Make sure you know the parameters of your pitch, so you can keep your car and tent within them. Pulling up in a people carrier that could double up as a stretched limo, then proceeding to unfurl a tent big enough to blanket most of Hertfordshire is all well and good, but only if you have sufficient space to do so. The best option will be to first work out where your pitch ends and your neighbour’s begins, then set up accordingly. Keep guy ropes in mind here as well, otherwise it may appear as though you’ve set up a Krypton Factor-style challenge for neighbours to negotiate.
Finally, it’s also worth looking at where a neighbour’s tent is facing. If they’ve angled it to make the most of sunsets over the nearby hillsides, try not to park right in their way.
Treat the campsite as you would your own home
Although everyone will have a different definition of ‘clean and tidy’, it’s worth having as much respect for the campsite as you do your own home. This means keeping the place clear of rubbish bags, not dropping litter, limiting noise and rinsing out the sinks once you’ve used them. This needn’t mean that a camping trip must be quieter and more subdued than a sponsored silence at a temperance meeting, of course, just that campsites are much more enjoyable when everyone treats them with respect.
On the other hand, there are one or two ways in which it might be wise to not bring home habits to the site. If you’re partial to 40-minute showers, for example, it’s probably best to not do this on-site. Not only would you need a reserve of 50 pence pieces to rival a city bank (if the showers are paid-for, that is), you could end up using all the hot water – leaving none for fellow campers. Plus, that walk of shame back to your tent past the queue of people that formed while you were relaxing in the shower certainly won’t be the most enjoyable of experiences.
As noted above, campers are a sociable bunch, happy enough to while away minutes or hours chatting to their neighbours. Proof enough comes in the address books of seasoned campers, which are full-to-bursting with such entries as ‘John and Jean, Blackpool, 1993’ so that Christmas cards can still be sent across the miles – years or even decades since that one fabled holiday.
Likewise, campsite clubhouses are chock full of people sharing their children’s names, day jobs and general anecdotes every night of the week. Even many smaller sites which don’t have pubs or bars on site will often organise social evenings for everyone to get together and have a good natter.
The end result is that campers will often expect others to share in their socialising. Whilst it’s unlikely to go quite so far as having your fellow campers pop round at 6am to see how you slept, expect a trip to the waste water disposal to be met with a few convivial “hello” and “how are you” greetings.
Think of it this way. If you’re having trouble setting up a tent for the first time, or getting your gas stove to work, a sociable, seasoned camper popping over to offer a hand could be exactly what you need.
Respect the environment
The ways in which a camper should protect the environment is pretty much enshrined in the Countryside Code. In a nutshell it is “respect, protect, enjoy”: respect other people, protect the natural environment and enjoy the outdoors.

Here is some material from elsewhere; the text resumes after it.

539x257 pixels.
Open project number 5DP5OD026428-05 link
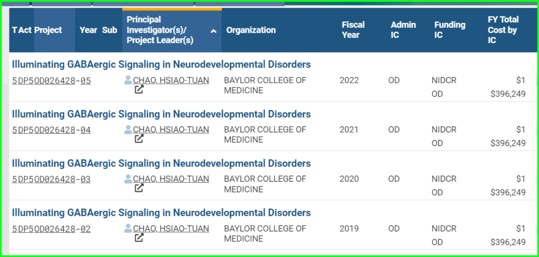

When camping, though, there are a few more specific considerations to always bear in mind.
First, be aware of local animals and treat them with caution. Many sites are near farms or rolling countryside, meaning there may be cows, horses, sheep or other livestock occupying nearby fields. Avoid them where possible, but if you need to pass through the field do so slowly and steadily, without making any sudden movements. If the animals approach you, however, it’s likely they are comfortable in your presence so therefore pose less of a threat.
Similar caution needs to be exercised when feeding animals. Many farmers would prefer you didn’t, as it could mean they end up getting the wrong food, or too much. Similarly, it could encourage them to go in search of more treats – meaning your fellow campers suddenly have a flock of sheep outside their tents, chewing their guy ropes and trying to make off with their cool bags.
It’s not only animals you need to consider, but the wider environment at large. Campers are always advised against taking wood from standing trees for their fires, whilst Chinese lanterns have been banned by countless sites across Britain for the danger they pose.
The above rules are, of course, just guidelines that can vary from site to site. Keeping them in mind, though, should ensure your camping trips are successful ones, both for you and those nearby.